Le 14 juin 2017, l'affaire Grégory Villemin était relancée, avec une série d'interpellations et d'auditions dans les Vosges. 

Marcel et Jacqueline Jacob, grand-oncle et grand-tante de l'enfant, étaient placés en garde à vue, puis mis en examen pour "enlèvement et séquestration suivis de mort". Fin juin, c'était au tour de Murielle Bolle d'être mise en examen pour "enlèvement suivi de mort". Tous trois sont placés sous contrôle judiciaire, loin des Vosges où ils résident. 

Les époux Jacob, âgés de 72 et 73 ans, sont astreints à vivre séparés, avec interdiction de se parler. Ils se disent totalement étrangers à la mort de Grégory, retrouvé pieds et poings liés dans la Vologne, le 16 octobre 84.

Ce mercredi matin, la chambre de l'instruction de Dijon, examinait la demande de Marcel Jacob

Contraint depuis quatre mois de vivre en Haute Marne, avec interdiction d'entrer en contact avec son épouse, elle-même domiciliée en Alsace, Marcel Jacob ne sera pas présent à cette audience. 

Ses avocats ont demandé qu'il puisse rentrer chez lui. Car Marcel Jacob n’en peut plus. Ses Vosges natales lui manquent, ainsi que son quotidien de retraité, occupé à bricoler dans sa maison et son jardin. 

Si longtemps après les faits, rien ne justifie, selon ses avocats, qu'il soit obligé de vivre loin de chez lui, alors que l’enquête semble au point mort. Le parquet général de Dijon, opposé à cette demande, soutient le contraire. 

Selon nos informations, l’accusation avance trois arguments.

D'abord, en raison des soupçons qui pèsent sur le couple Jacob d'être les corbeaux de l'affaire Grégory.  Une expertise en écriture désigne Jacqueline Jacob comme étant vraisemblablement l'auteur de trois lettres envoyées aux Villemin. L’experte écarte en revanche qu’elle puisse être l’auteur de la lettre de revendication du crime, postée le jour même. 

Lors d’appels enregistrés du corbeau, on entend une personne descendre un escalier comportant 13 marches. 13 marches, comme chez les Jacob. 

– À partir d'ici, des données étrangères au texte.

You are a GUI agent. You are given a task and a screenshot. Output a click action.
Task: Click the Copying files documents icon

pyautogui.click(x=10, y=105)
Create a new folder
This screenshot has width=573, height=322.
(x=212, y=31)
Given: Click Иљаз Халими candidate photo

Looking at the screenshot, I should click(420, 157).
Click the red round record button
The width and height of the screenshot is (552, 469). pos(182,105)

Ensuite, parce qu'il faut pousser plus loin les investigations sur l'emploi du temps de Marcel Jacob le jour du crime

Le grand-oncle de Grégory travaillait à la filature d'Aumontzey, un alibi vérifié à l'époque auprès de son employeur. Insuffisant pour les enquêteurs, qui tentent de savoir, 33 ans après, si Marcel Jacob n'aurait pas pu s'absenter quelques heures. Très proche de son neveu Bernard Laroche, avec qui il a été élevé, Marcel Jacob est soupçonné d’avoir participé au crime.

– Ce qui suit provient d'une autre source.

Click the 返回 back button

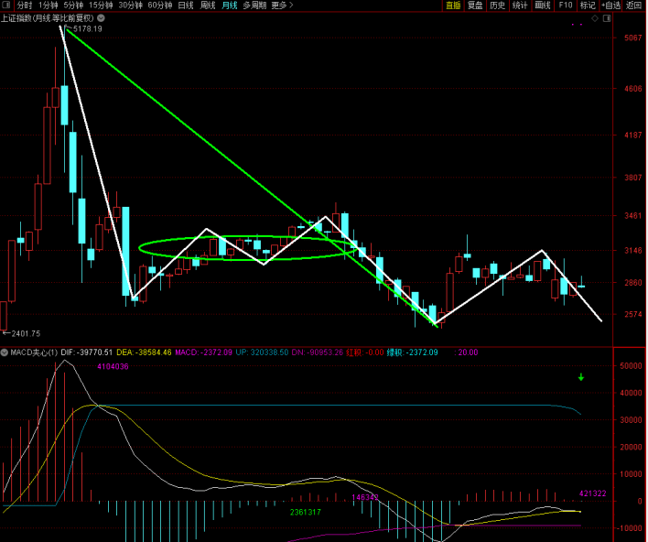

Dans cette hypothèse, Bernard Laroche (tué par le père de Grégory, Jean-Marie Villemin, en 1985) aurait enlevé l’enfant, avant de le remettre à des tiers, possiblement le couple Jacob. Le mobile trouverait son origine dans la haine ancestrale des Jacob contre une partie de la famille Villemin.

Dernier argument de l'accusation pour refuser son retour dans les Vosges : Marcel Jacob n'a pas encore été entendu sur le fond par la juge d'instruction. Il le sera justement le 10 novembre prochain, une semaine avant son épouse, et cinq mois donc, après leur mise en examen.

Devant la présidente de la chambre de l’instruction, Claire Barbier, Marcel Jacob devrait redire ce qu’il a déclaré aux gendarmes en garde à vue : "Je n'ai rien à voir dans cette histoire-là, c'est honteux". Sa femme, elle, n’avait pas desserré les lèvres, faisant usage de son droit à garder le silence.

Délibéré

La chambre de l'instruction de Dijon rendra finalement décision vendredi sur la demande d'assouplissement du contrôle judiciaire de Marcel Jacob.  La décision est "mise en délibéré vendredi à 16H00", a indiqué le procureur général de Dijon Jean-Jacques Bosc.